▸ Exercise task: Reproduce the rows below line for line, with no changes.

▸ Listed records:
== == ==

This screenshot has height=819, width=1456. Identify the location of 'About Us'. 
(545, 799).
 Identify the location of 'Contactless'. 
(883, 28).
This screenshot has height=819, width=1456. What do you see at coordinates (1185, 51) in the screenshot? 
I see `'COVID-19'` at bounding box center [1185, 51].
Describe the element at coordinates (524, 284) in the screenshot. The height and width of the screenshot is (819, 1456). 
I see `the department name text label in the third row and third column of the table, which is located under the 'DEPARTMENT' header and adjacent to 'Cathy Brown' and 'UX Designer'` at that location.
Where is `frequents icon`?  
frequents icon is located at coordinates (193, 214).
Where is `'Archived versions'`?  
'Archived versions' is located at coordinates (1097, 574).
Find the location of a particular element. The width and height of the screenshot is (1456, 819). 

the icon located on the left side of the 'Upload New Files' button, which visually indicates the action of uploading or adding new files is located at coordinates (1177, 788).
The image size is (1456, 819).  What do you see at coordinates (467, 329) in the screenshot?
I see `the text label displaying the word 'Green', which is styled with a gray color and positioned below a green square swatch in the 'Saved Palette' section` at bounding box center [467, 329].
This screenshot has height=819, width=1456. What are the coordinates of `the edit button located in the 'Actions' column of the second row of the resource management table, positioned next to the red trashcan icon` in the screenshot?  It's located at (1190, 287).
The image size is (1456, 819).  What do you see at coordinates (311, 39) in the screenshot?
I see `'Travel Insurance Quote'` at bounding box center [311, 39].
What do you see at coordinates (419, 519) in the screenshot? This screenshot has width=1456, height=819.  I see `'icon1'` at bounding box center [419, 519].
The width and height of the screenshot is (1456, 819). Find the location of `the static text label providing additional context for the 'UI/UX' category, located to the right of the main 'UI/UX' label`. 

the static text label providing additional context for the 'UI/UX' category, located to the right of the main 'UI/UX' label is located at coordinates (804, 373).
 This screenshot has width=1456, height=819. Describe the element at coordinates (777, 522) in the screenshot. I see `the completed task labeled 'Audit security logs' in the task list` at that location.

== == ==

▸ Final answer:
This screenshot has height=819, width=1456. Identify the location of 'About Us'. 
(545, 799).
 Identify the location of 'Contactless'. 
(883, 28).
This screenshot has height=819, width=1456. What do you see at coordinates (1185, 51) in the screenshot? 
I see `'COVID-19'` at bounding box center [1185, 51].
Describe the element at coordinates (524, 284) in the screenshot. The height and width of the screenshot is (819, 1456). 
I see `the department name text label in the third row and third column of the table, which is located under the 'DEPARTMENT' header and adjacent to 'Cathy Brown' and 'UX Designer'` at that location.
Where is `frequents icon`?  
frequents icon is located at coordinates (193, 214).
Where is `'Archived versions'`?  
'Archived versions' is located at coordinates (1097, 574).
Find the location of a particular element. The width and height of the screenshot is (1456, 819). 

the icon located on the left side of the 'Upload New Files' button, which visually indicates the action of uploading or adding new files is located at coordinates (1177, 788).
The image size is (1456, 819).  What do you see at coordinates (467, 329) in the screenshot?
I see `the text label displaying the word 'Green', which is styled with a gray color and positioned below a green square swatch in the 'Saved Palette' section` at bounding box center [467, 329].
This screenshot has height=819, width=1456. What are the coordinates of `the edit button located in the 'Actions' column of the second row of the resource management table, positioned next to the red trashcan icon` in the screenshot?  It's located at (1190, 287).
The image size is (1456, 819).  What do you see at coordinates (311, 39) in the screenshot?
I see `'Travel Insurance Quote'` at bounding box center [311, 39].
What do you see at coordinates (419, 519) in the screenshot? This screenshot has width=1456, height=819.  I see `'icon1'` at bounding box center [419, 519].
The width and height of the screenshot is (1456, 819). Find the location of `the static text label providing additional context for the 'UI/UX' category, located to the right of the main 'UI/UX' label`. 

the static text label providing additional context for the 'UI/UX' category, located to the right of the main 'UI/UX' label is located at coordinates (804, 373).
 This screenshot has width=1456, height=819. Describe the element at coordinates (777, 522) in the screenshot. I see `the completed task labeled 'Audit security logs' in the task list` at that location.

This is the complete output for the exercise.